WORK REQUIRED: In the items below, count the lines that contain the word "width" and reply with only the number.

LISTED RECORDS:
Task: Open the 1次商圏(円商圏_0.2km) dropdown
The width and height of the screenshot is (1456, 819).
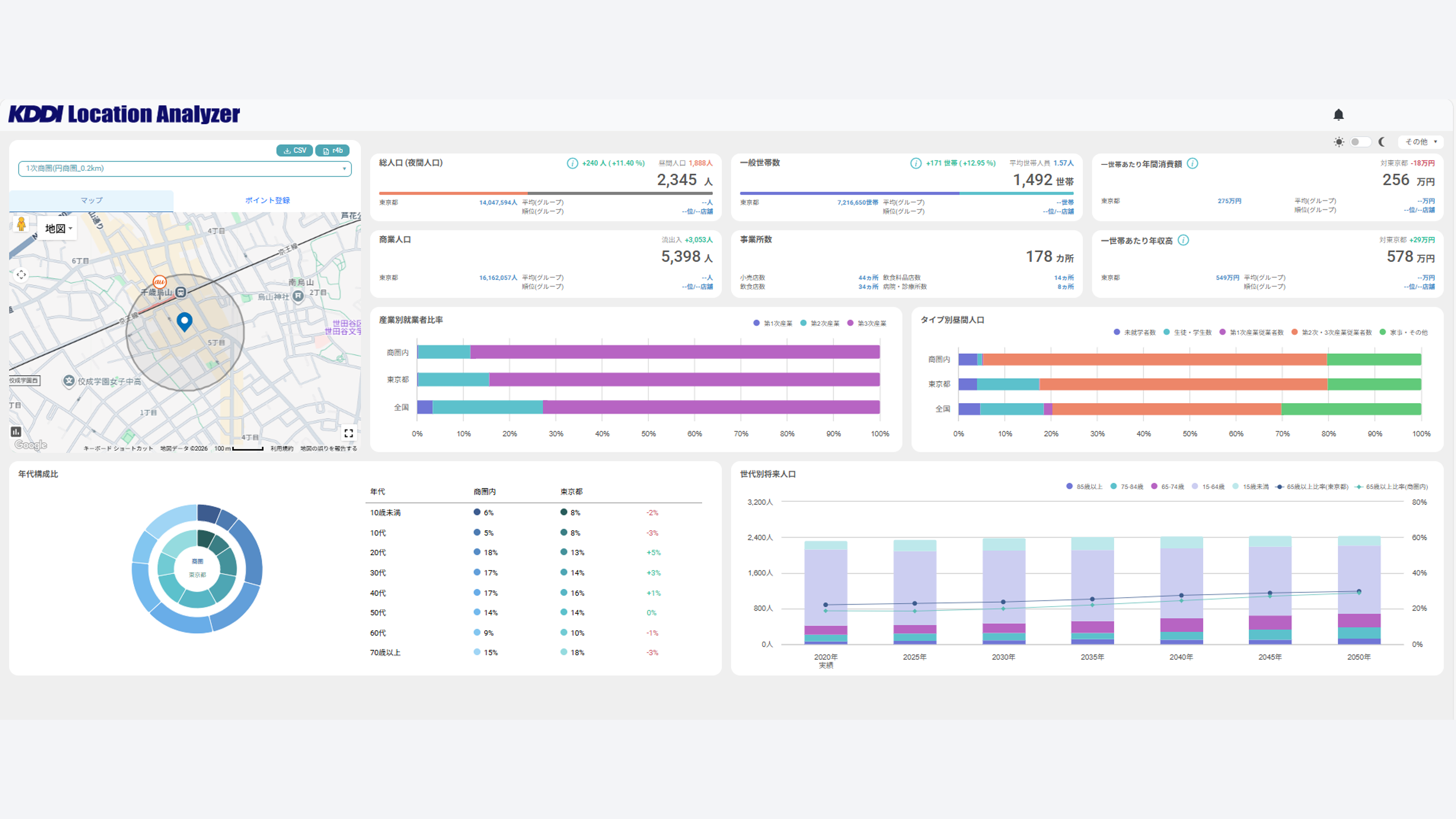Action: pos(185,168)
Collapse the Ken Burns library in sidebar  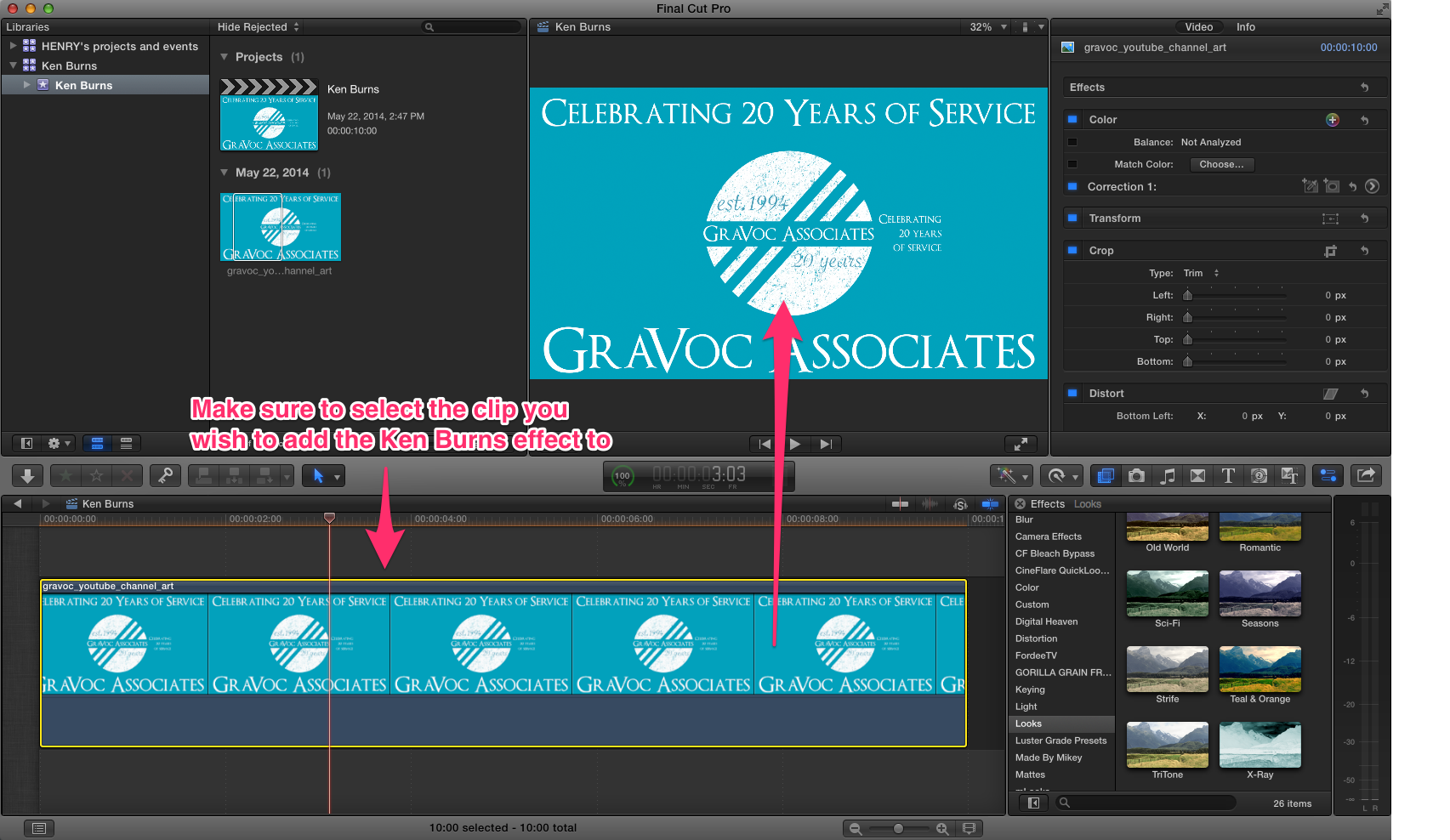13,65

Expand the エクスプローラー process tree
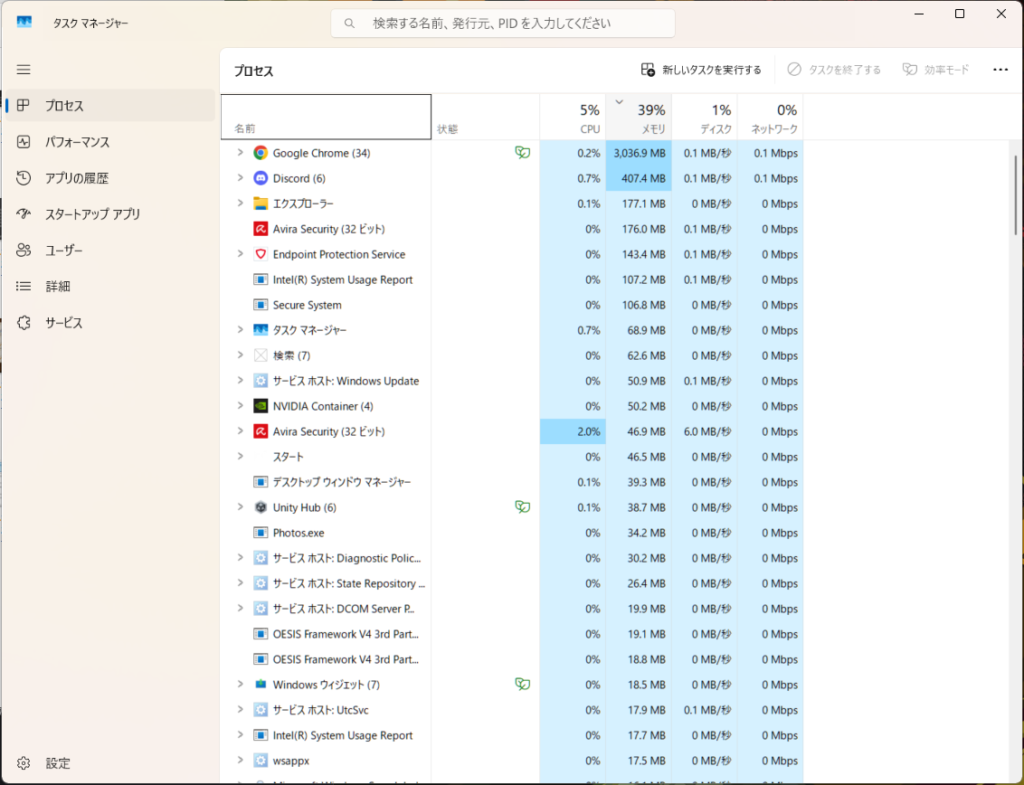click(x=240, y=203)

COMPLETED TASK: 1